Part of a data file
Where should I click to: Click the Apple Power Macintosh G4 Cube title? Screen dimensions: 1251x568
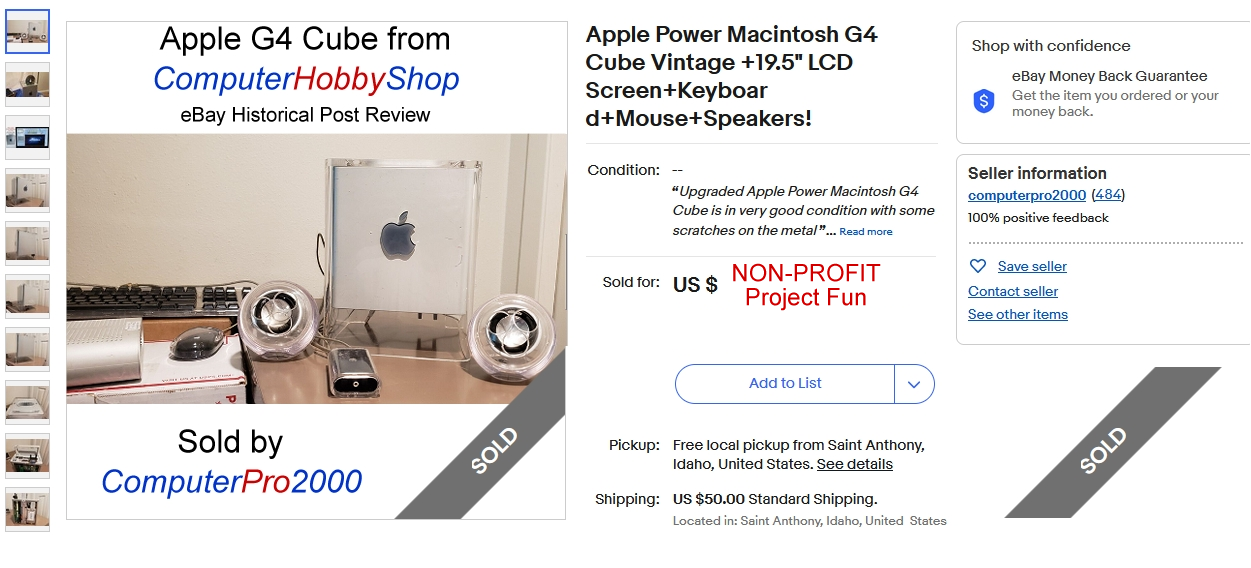(731, 77)
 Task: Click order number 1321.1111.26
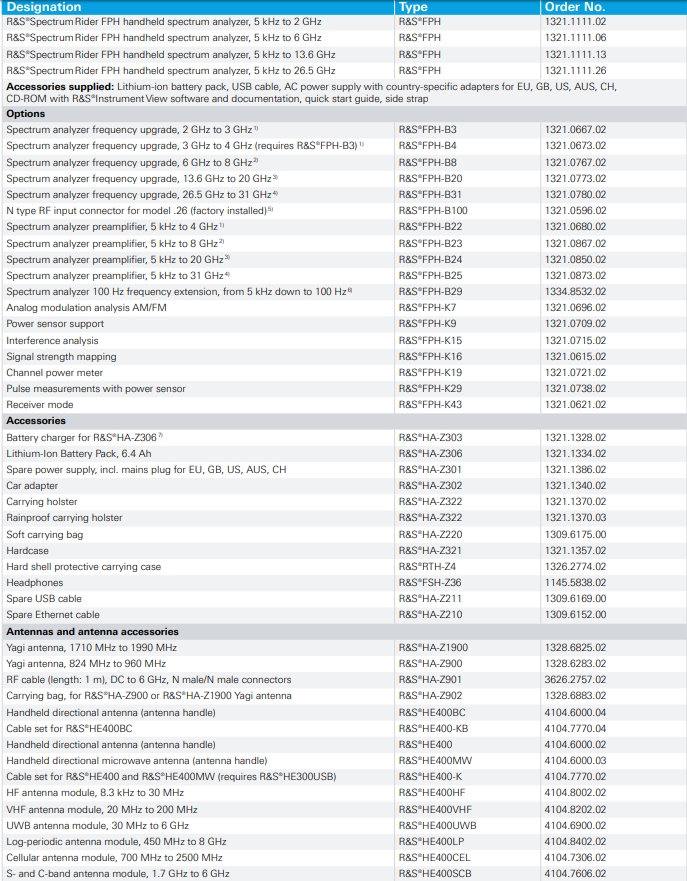(575, 70)
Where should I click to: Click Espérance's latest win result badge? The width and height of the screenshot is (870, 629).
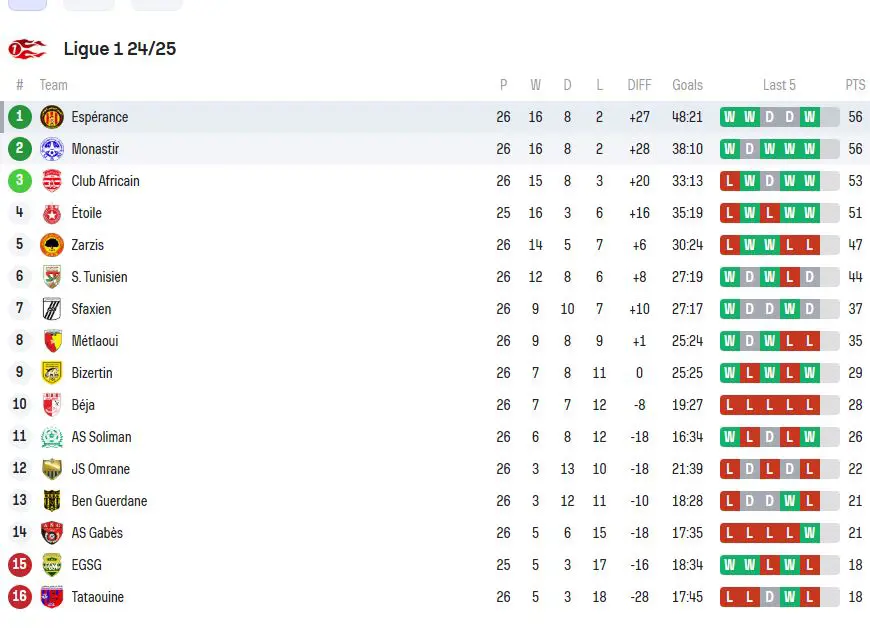(x=810, y=117)
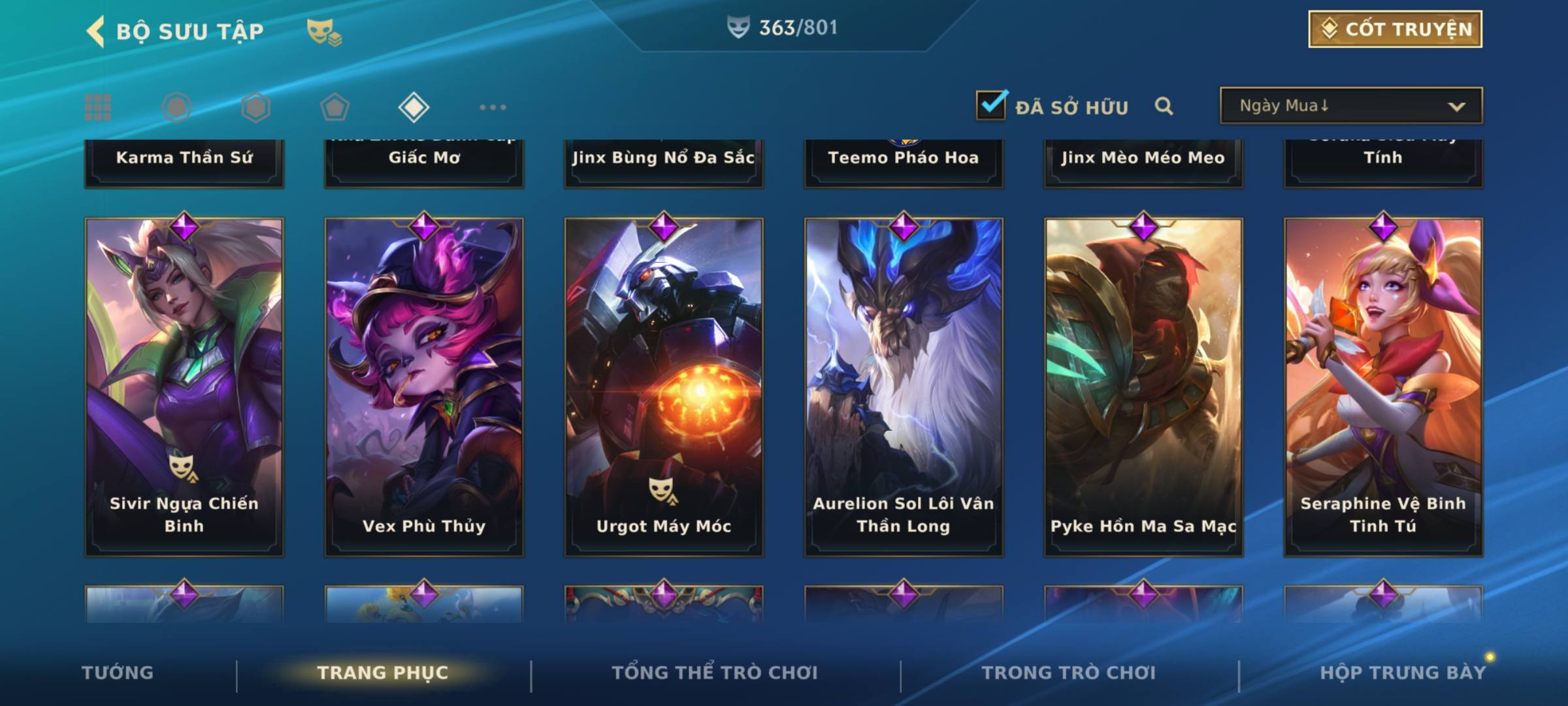Screen dimensions: 1568x706
Task: Go back using the Bộ Sưu Tập arrow
Action: 95,31
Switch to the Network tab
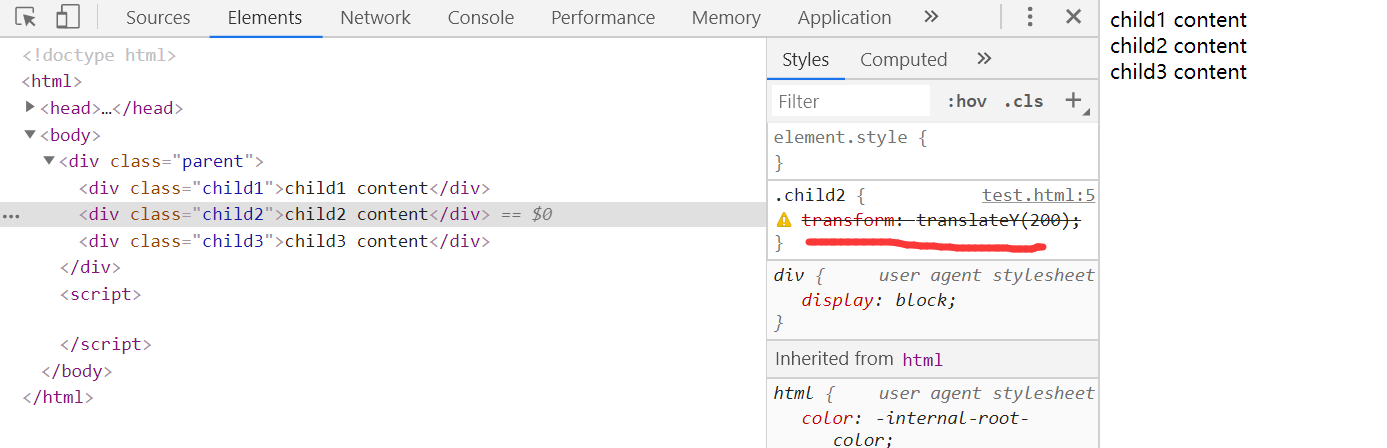 [x=375, y=18]
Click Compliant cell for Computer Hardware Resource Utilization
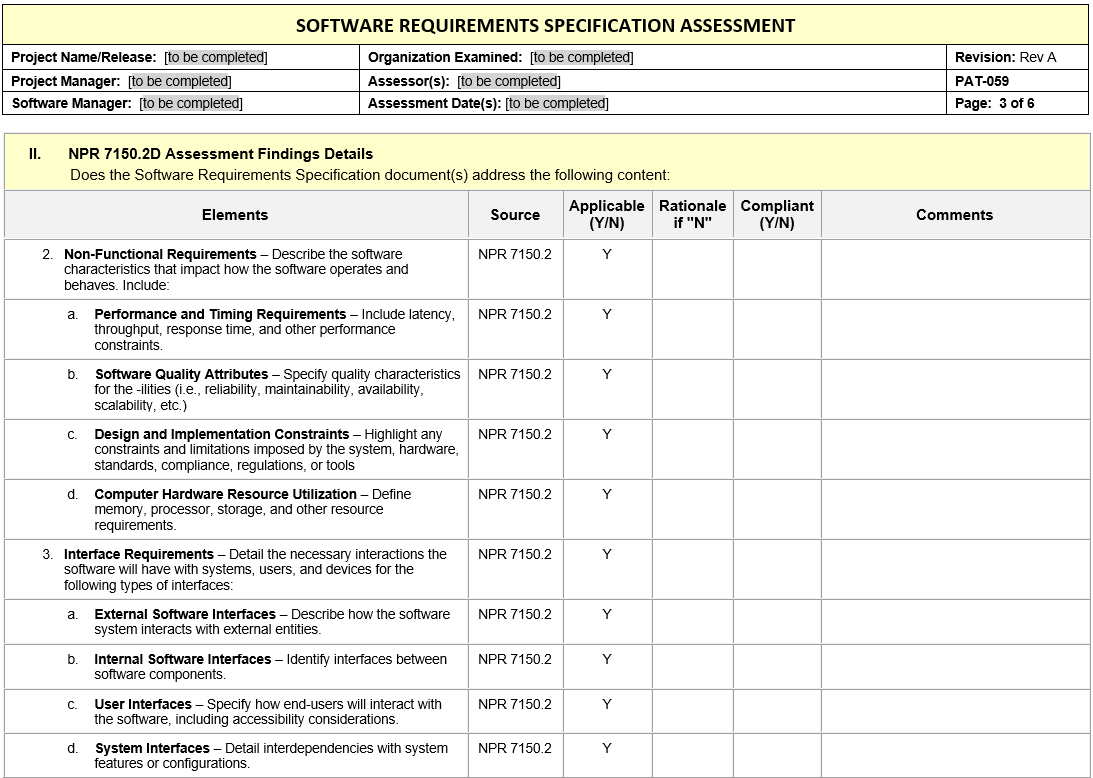Screen dimensions: 1093x778 click(777, 509)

TASK INSTRUCTIONS
Copy every record above verbatim, leaving out the pictures.

OUTPUT
Where should I click to: Click the Apple Power Macintosh G4 Cube title? Screen dimensions: 1251x568
(731, 77)
 Task: Click order number 1321.1111.26
(575, 70)
Where should I click to: Click Espérance's latest win result badge? The width and height of the screenshot is (870, 629).
(x=810, y=117)
Screen dimensions: 1568x706
Task: Go back using the Bộ Sưu Tập arrow
Action: 95,31
Switch to the Network tab
 [x=375, y=18]
Click Compliant cell for Computer Hardware Resource Utilization
Screen dimensions: 1093x778 click(777, 509)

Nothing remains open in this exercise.